— BRIEF —
Can you carry the passage on the leak-before-break evaluation of the RCP nozzle weld overlay further, picking up after its final sentence?

— DOCUMENT SECTION —
⟨

Attachment L-10-027 Page 7 of 20 composite material properties accounting for the actual materials in the leak rate evaluation.

10. Section 4.2 stated that the RCP nozzle loads used in the current LBB evaluation were taken from the AREVA Engineering Information Record, 51-9094884-000, dated October 21, 2008. However, it appears that the RCP nozzle loads in the AREVA report do not include the impact of the weight of weld overlay (i.e., forces and moments generated by the weight of the weld overlay). If the weight of weld overlay is not included in the RCP nozzle loads in the current LBB evaluation, discuss the validity of the critical crack size, leakage crack size, and associated safety margins.

⟩

— DATA EXCERPT —

⟨

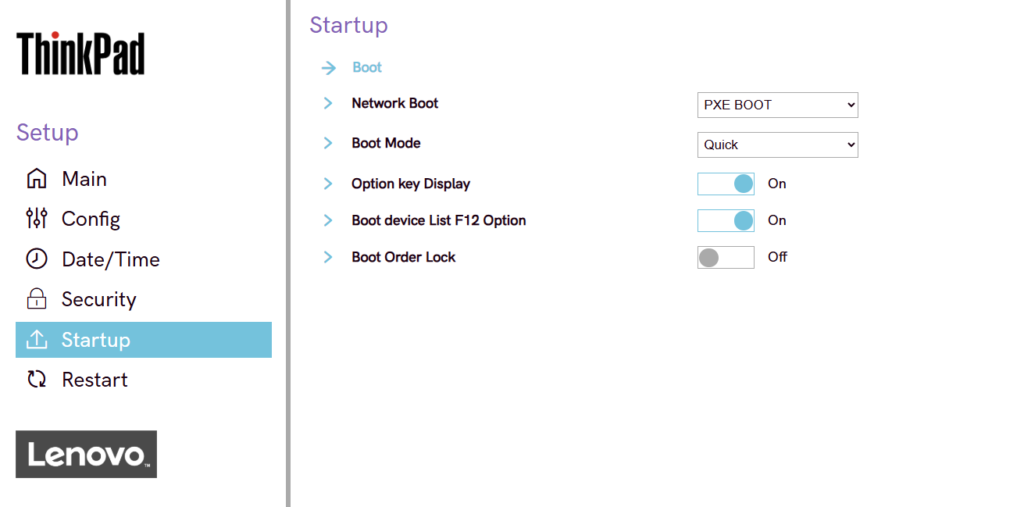This screenshot has width=1024, height=507.
Task: Click the Config sliders icon
Action: click(37, 219)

⟩

— WRITTEN REPLY —
Response

The maximum weight of the weld overlay applied at the reactor coolant pump dissimilar metal weld is conservatively calculated as 0.45 kips. This weight is not significant when compared to the dead weight of 6.1 kips for the adjacent 90 degree elbow filled with water weighing another 1.47 kips. In comparison, the total weight of a typical reactor coolant pump, including motor, casing, pump, and reactor coolant, ranges between approximately 150 kips to 340 kips [1, 2]. Therefore, the added WOL weight is no more than 0.3 percent the weight of the reactor coolant pump. Hence, the effect of the additional weight due to the application of the WOL is negligible as a percentage of the existing weight.

The effect of the increased weight due to WOL material is to slightly increase the dead weight and seismic stresses. The effect of the increased dead weight and seismic stresses would be to slightly decrease the critical flaw size and to increase leakage (for a given flaw size). In light of the large margins demonstrated by the LBB evaluation in Tables 6-3 and 6-4 of the report, these effects would minimally affect the required LBB margins and consequently were not considered in the LBB evaluation.

References:

1. National Report of the Czech Republic under the Nuclear Safety Convention, Appendix 1, Reference No. 10366/2.0/2001.

2. Journal of Korean Nuclear Society, Vol. 1, No. 2, Page 107 (10 pgs.), Year 1969-01.

Section 4.2 of the report has been updated and a note has been added to Table 4-2 for clarification.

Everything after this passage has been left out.